[Start of section]
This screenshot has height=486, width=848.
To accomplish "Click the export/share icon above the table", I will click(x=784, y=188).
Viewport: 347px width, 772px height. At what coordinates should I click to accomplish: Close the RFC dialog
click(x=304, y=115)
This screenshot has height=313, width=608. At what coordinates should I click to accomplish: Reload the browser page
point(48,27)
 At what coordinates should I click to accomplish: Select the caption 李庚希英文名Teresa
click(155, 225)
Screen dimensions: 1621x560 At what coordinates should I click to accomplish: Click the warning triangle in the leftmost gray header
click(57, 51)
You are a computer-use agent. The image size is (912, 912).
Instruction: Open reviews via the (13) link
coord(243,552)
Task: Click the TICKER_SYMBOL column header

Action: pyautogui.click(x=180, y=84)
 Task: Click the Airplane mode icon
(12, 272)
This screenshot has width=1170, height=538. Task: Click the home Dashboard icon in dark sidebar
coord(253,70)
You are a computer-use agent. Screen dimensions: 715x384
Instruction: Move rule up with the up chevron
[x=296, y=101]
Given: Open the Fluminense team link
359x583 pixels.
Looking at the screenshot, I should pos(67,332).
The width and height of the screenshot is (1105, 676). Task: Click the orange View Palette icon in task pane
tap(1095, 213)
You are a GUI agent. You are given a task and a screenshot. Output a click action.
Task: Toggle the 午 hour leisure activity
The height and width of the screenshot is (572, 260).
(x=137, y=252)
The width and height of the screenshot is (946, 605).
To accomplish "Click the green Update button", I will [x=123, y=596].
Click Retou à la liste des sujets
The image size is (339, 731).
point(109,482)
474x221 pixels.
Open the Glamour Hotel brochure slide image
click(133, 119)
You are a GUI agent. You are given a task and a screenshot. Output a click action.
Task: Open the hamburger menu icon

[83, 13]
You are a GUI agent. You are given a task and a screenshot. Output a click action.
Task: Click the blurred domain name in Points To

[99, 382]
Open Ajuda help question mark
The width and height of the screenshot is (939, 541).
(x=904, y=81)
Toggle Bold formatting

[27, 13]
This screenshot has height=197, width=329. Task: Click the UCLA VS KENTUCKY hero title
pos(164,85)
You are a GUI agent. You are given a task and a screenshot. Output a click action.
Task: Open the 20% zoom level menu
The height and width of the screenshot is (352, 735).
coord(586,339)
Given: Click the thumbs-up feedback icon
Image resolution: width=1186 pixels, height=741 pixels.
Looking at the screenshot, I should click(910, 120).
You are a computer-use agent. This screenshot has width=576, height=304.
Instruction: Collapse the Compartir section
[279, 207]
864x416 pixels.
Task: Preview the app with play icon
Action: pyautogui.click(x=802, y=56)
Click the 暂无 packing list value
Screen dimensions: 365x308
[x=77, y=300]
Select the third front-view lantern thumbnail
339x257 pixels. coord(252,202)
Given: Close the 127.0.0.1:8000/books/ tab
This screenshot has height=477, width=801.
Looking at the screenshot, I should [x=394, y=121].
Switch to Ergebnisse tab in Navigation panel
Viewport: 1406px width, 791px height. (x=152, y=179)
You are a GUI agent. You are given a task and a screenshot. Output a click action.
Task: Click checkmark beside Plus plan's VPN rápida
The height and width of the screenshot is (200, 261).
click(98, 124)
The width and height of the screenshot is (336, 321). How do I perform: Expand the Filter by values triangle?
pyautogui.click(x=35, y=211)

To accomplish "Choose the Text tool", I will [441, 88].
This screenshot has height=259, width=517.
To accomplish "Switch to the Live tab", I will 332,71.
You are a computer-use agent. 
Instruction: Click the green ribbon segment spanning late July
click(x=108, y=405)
[End of section]
PROBLEM STATEMENT »
Could you return all the data above exactly as it appears?

ANSWER SPACE »
This screenshot has height=486, width=848.
To accomplish "Click the export/share icon above the table", I will click(x=784, y=188).
Viewport: 347px width, 772px height. At what coordinates should I click to accomplish: Close the RFC dialog
click(x=304, y=115)
This screenshot has height=313, width=608. At what coordinates should I click to accomplish: Reload the browser page
point(48,27)
 At what coordinates should I click to accomplish: Select the caption 李庚希英文名Teresa
click(155, 225)
Screen dimensions: 1621x560 At what coordinates should I click to accomplish: Click the warning triangle in the leftmost gray header
click(57, 51)
You are a computer-use agent. The image size is (912, 912).
Instruction: Open reviews via the (13) link
coord(243,552)
Task: Click the TICKER_SYMBOL column header

Action: pyautogui.click(x=180, y=84)
 Task: Click the Airplane mode icon
(12, 272)
This screenshot has width=1170, height=538. Task: Click the home Dashboard icon in dark sidebar
coord(253,70)
You are a computer-use agent. Screen dimensions: 715x384
Instruction: Move rule up with the up chevron
[x=296, y=101]
Given: Open the Fluminense team link
359x583 pixels.
Looking at the screenshot, I should pos(67,332).
The width and height of the screenshot is (1105, 676). Task: Click the orange View Palette icon in task pane
tap(1095, 213)
You are a GUI agent. You are given a task and a screenshot. Output a click action.
Task: Toggle the 午 hour leisure activity
The height and width of the screenshot is (572, 260).
(x=137, y=252)
The width and height of the screenshot is (946, 605).
To accomplish "Click the green Update button", I will [x=123, y=596].
Click Retou à la liste des sujets
The image size is (339, 731).
point(109,482)
474x221 pixels.
Open the Glamour Hotel brochure slide image
click(133, 119)
You are a GUI agent. You are given a task and a screenshot. Output a click action.
Task: Open the hamburger menu icon

[83, 13]
You are a GUI agent. You are given a task and a screenshot. Output a click action.
Task: Click the blurred domain name in Points To

[99, 382]
Open Ajuda help question mark
The width and height of the screenshot is (939, 541).
(x=904, y=81)
Toggle Bold formatting

[27, 13]
This screenshot has height=197, width=329. Task: Click the UCLA VS KENTUCKY hero title
pos(164,85)
You are a GUI agent. You are given a task and a screenshot. Output a click action.
Task: Open the 20% zoom level menu
The height and width of the screenshot is (352, 735).
coord(586,339)
Given: Click the thumbs-up feedback icon
Image resolution: width=1186 pixels, height=741 pixels.
Looking at the screenshot, I should click(910, 120).
You are a computer-use agent. This screenshot has width=576, height=304.
Instruction: Collapse the Compartir section
[279, 207]
864x416 pixels.
Task: Preview the app with play icon
Action: pyautogui.click(x=802, y=56)
Click the 暂无 packing list value
Screen dimensions: 365x308
[x=77, y=300]
Select the third front-view lantern thumbnail
339x257 pixels. coord(252,202)
Given: Close the 127.0.0.1:8000/books/ tab
This screenshot has height=477, width=801.
Looking at the screenshot, I should [x=394, y=121].
Switch to Ergebnisse tab in Navigation panel
Viewport: 1406px width, 791px height. (x=152, y=179)
You are a GUI agent. You are given a task and a screenshot. Output a click action.
Task: Click checkmark beside Plus plan's VPN rápida
The height and width of the screenshot is (200, 261).
click(98, 124)
The width and height of the screenshot is (336, 321). How do I perform: Expand the Filter by values triangle?
pyautogui.click(x=35, y=211)

To accomplish "Choose the Text tool", I will [441, 88].
This screenshot has height=259, width=517.
To accomplish "Switch to the Live tab", I will 332,71.
You are a computer-use agent. 
Instruction: Click the green ribbon segment spanning late July
click(x=108, y=405)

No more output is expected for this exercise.